**Your goal:** Duplicate the entries from the line containing "Given: Open the Files tab" down to their final line, both included, and leave the pictures out.

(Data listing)
"""

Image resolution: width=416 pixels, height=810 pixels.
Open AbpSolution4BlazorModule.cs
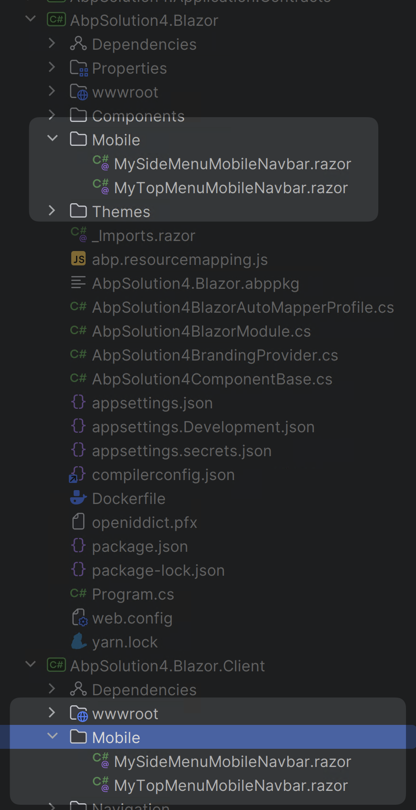coord(201,331)
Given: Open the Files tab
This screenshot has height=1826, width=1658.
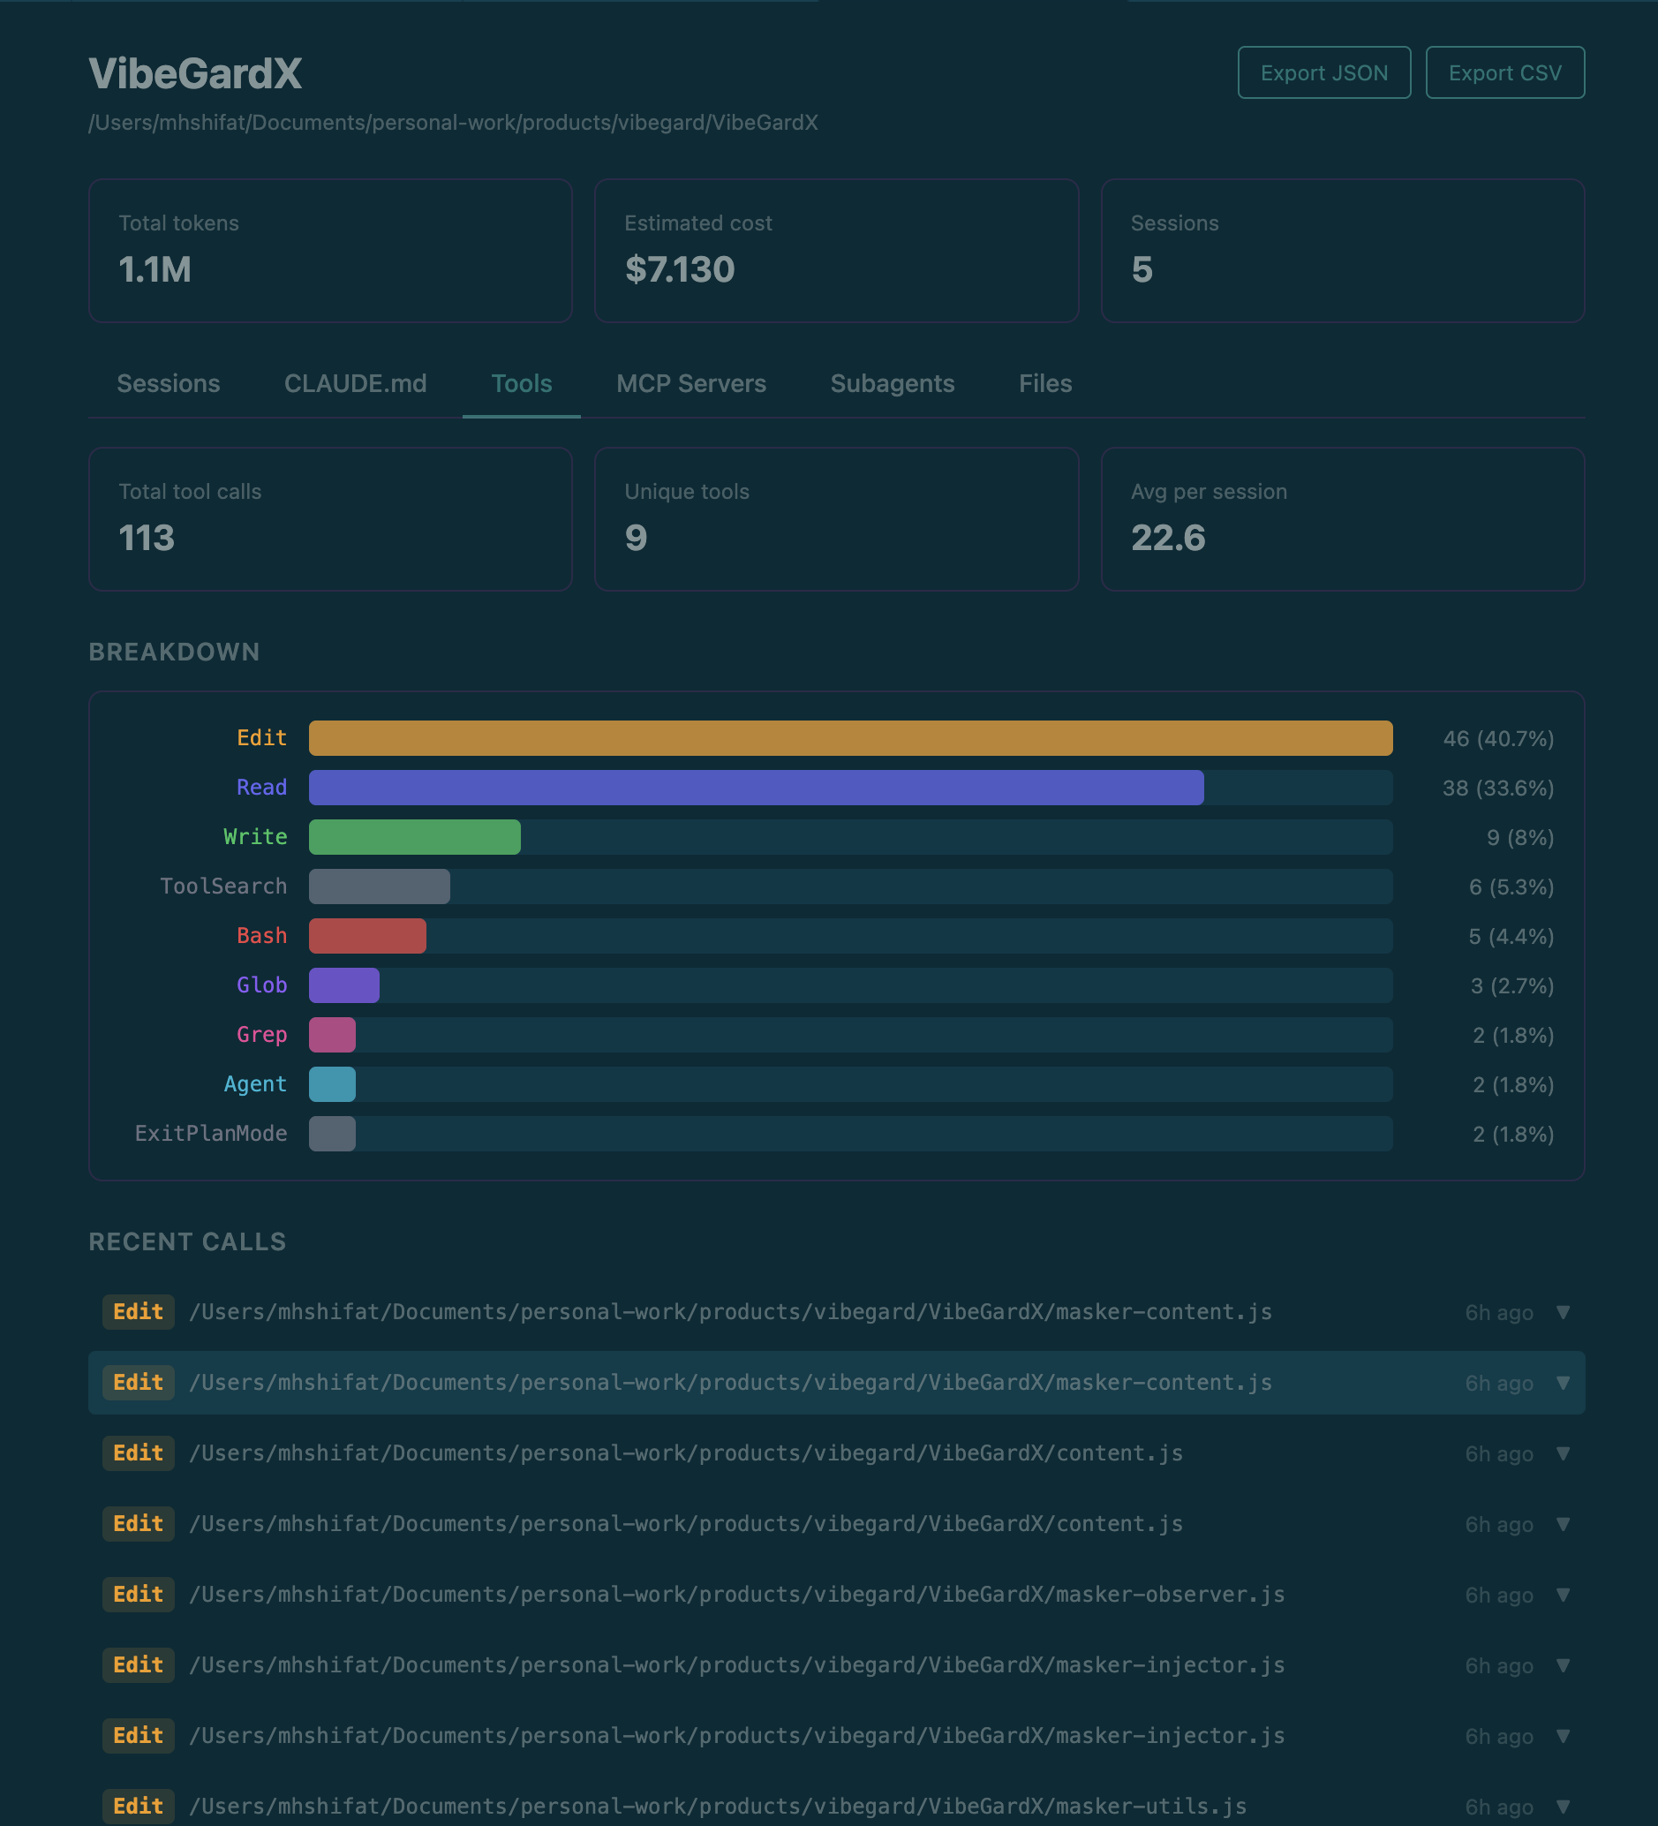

"""

**Solution to this task:**
Given: Open the Files tab
This screenshot has height=1826, width=1658.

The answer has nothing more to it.